The present study primarily tests how environmental context influences the relative contributions of pathogen survival and per capita transmission on host infection prevalence using the amphibian chytrid fungus (
Batrachochytrium dendrobatidis ; Bd) as a model system. Secondarily, we evaluate how environmental context influences the decomposition of Bd because previous studies have shown that dead Bd and its metabolites can illicit acquired resistance in hosts. We conducted Bd survival and infection experiments and then fit models to discern how Bd mortality, decomposition and per capita transmission rates vary among water sources [e.g. artificial spring water (ASW) or water from three ponds].We found that infection prevalence differed among water sources, which was driven by differences in mortality rates of Bd, rather than differences in per capita transmission rates. Bd mortality rates varied among pond water treatments and were lower in ASW compared to pond water.

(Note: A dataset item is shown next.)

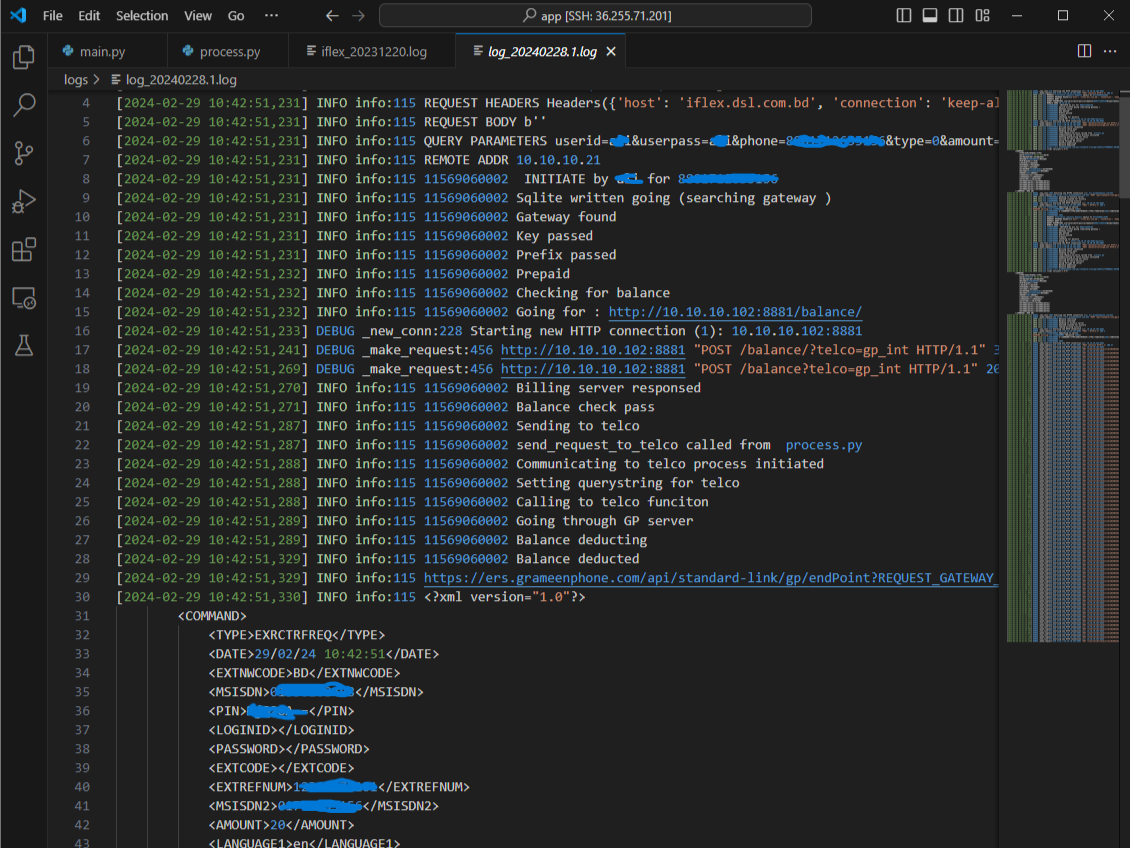Split the editor to the right
Image resolution: width=1130 pixels, height=848 pixels.
tap(1084, 51)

These results suggest that variation in Bd infection dynamics could be a function of environmental factors in waterbodies that result in differences in exposure of hosts to live Bd. In contrast to the persistence of live Bd, we found that the rates of decomposition of dead Bd did not vary among water sources, which may suggest that exposure of hosts to dead Bd or its metabolites might not commonly vary among nearby sites. Ultimately, a mechanistic understanding of the environmental dependence of free‐living pathogens could lead to a deeper understanding of the patterns of outbreak heterogeneity, which could inform surveillance and management strategies.